Section 3: Equilibration

Task 1

Generating atoms in random positions will place them in situations in which they wouldn't naturally be found. The simulation is therefore deviating from reality. For example, two atoms could be generated very close to each other, a configuration which has very high energy and will give an imperfect simulation.

Task 2

Satisfying that the lattice spacing and density match:

${\displaystyle Density=\frac{N}{V}}$

Here the volume is the lattice spacing cubed, while the number of atoms equals one in the unit cell.

${\displaystyle Density=\frac{1}{1.07722^3}=0.800}$

Now we are considering a face-centred cubic lattice with a lattice point number density of 1.2. There are four atoms per unit cell, therefore:

${\displaystyle 1.2=\frac{4}{(sidelength{)}^3}}$

So:

${\displaystyle Sidelength=1.49}$

Task 3

4000 atoms would be created in the face-centred cubic lattice because each unit cell contains 4 atoms.

Task 4

'mass 1 1.0' means set the mass of atom type 1 to 1.0 in reduced units.
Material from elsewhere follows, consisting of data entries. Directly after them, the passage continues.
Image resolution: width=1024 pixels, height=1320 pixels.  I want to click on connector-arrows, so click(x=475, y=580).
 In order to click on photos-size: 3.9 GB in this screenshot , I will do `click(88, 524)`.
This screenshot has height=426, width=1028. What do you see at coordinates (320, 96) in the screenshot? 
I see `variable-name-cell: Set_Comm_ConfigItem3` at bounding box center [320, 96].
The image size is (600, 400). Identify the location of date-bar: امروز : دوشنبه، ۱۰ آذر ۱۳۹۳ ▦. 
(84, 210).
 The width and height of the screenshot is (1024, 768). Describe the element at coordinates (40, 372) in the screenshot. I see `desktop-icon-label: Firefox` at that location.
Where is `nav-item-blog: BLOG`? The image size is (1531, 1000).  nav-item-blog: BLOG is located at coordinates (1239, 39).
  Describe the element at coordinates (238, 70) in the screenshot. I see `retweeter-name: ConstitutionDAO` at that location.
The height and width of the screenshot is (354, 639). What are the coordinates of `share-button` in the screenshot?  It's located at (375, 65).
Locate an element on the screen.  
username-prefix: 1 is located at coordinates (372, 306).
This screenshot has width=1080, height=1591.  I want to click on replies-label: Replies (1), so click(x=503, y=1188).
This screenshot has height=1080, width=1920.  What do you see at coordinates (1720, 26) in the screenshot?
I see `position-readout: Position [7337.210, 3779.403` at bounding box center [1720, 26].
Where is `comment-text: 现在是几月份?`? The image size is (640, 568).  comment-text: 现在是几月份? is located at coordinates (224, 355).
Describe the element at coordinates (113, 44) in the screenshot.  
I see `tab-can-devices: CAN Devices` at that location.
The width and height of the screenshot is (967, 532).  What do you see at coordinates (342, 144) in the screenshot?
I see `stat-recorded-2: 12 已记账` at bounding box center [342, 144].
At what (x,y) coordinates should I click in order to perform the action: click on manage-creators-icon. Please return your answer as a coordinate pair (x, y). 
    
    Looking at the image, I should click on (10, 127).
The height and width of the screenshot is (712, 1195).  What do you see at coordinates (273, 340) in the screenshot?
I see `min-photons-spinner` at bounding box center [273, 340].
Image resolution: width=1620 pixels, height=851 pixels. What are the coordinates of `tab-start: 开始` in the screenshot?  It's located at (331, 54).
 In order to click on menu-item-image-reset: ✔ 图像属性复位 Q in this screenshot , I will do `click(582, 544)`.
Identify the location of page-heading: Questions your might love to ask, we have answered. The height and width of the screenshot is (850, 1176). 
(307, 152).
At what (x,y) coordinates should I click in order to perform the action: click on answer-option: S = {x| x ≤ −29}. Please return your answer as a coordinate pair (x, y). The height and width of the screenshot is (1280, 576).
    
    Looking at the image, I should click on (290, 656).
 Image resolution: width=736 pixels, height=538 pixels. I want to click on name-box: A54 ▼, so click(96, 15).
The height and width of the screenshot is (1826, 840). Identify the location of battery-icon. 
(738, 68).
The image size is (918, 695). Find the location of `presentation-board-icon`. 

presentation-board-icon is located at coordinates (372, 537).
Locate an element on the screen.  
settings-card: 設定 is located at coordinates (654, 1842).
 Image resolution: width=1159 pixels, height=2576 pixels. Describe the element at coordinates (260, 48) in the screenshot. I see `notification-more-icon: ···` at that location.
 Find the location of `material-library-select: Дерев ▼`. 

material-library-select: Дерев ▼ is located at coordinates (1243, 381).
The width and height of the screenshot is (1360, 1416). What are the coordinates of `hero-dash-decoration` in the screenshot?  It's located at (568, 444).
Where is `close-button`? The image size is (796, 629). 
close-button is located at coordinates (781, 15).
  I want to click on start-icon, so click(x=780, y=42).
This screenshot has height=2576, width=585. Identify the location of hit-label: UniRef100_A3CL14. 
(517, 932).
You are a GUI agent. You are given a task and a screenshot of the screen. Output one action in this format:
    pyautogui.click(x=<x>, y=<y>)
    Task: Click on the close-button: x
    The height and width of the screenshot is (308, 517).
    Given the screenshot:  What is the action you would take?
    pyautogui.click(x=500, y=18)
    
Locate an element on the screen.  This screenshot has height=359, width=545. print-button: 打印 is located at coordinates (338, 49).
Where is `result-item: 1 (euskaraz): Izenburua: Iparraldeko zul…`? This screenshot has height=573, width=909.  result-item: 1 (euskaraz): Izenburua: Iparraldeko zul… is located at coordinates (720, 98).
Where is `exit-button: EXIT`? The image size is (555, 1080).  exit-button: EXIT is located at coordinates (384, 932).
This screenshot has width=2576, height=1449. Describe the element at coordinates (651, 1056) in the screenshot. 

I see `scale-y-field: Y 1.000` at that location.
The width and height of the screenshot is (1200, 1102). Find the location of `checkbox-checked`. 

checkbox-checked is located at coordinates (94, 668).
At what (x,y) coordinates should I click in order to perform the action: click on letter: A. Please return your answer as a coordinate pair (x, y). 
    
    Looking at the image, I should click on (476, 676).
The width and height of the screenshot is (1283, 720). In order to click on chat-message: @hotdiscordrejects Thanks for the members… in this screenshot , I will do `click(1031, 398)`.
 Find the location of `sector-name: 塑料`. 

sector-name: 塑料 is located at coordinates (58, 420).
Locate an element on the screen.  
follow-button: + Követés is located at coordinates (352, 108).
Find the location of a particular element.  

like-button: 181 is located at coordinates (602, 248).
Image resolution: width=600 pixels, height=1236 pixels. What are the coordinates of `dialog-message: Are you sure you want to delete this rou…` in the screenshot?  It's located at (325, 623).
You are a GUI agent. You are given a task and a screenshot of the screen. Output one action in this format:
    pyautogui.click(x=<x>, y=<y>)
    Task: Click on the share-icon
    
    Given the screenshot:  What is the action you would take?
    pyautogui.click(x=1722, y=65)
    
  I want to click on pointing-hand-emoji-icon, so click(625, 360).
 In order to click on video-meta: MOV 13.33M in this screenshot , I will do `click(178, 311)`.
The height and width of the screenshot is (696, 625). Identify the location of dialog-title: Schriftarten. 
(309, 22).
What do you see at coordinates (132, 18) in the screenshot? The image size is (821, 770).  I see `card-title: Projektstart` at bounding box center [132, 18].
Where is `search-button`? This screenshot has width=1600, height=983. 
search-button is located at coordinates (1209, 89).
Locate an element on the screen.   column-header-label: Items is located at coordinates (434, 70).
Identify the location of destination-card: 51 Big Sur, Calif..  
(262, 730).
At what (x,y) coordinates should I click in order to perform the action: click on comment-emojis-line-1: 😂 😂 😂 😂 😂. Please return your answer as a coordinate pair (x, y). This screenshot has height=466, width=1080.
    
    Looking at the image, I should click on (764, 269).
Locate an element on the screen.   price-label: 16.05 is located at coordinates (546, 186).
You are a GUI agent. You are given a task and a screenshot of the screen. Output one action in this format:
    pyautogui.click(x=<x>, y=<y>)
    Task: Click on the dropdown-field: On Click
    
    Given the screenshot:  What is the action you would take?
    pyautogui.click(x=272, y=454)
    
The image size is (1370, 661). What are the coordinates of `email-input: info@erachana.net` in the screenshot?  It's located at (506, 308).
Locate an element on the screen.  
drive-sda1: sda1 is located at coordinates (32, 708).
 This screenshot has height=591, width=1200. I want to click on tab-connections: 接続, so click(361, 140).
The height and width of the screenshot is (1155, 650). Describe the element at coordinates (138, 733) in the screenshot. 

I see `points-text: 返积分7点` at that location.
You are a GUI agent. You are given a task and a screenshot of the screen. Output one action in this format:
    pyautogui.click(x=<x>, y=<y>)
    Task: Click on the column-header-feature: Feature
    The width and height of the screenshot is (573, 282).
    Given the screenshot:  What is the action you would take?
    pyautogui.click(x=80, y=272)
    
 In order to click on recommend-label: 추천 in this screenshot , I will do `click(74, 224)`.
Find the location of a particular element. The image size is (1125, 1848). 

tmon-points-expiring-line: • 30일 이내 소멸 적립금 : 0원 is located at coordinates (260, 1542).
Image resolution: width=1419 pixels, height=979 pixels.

'pair_style lj/cut 3.0' sets the interactions between pairs of atoms. lj/cut means set Lennard-Jones interactions for atoms beyond a distance of 3.0 to 0. This function does not compute a Coulombic interaction.

'pair_coeff * * 1.0 1.0' This is setting the coefficients in the Lennard-Jones potential equation. The asterisks mean apply the following coefficients to all atom types. The first 1.0 sets ${\displaystyle ϵ=1.0}$ and the second 1.0 sets ${\displaystyle \sigma =1.0}$, both in energy units.

Task 5

We will use the Verlet algorithm.

Task 6

The system reaches equilibrium, within the boundaries ${\displaystyle t=0.3}$ and ${\displaystyle t=0.4}$.

The best timesteps appear to be 0.001 and 0.0025 because they converge. The larger of these two is 0.0025 so this is the best timestep to use.

Timestep of 0.015 gave particularly bad results. It bears no resemblance to other data and it does not equilibrate.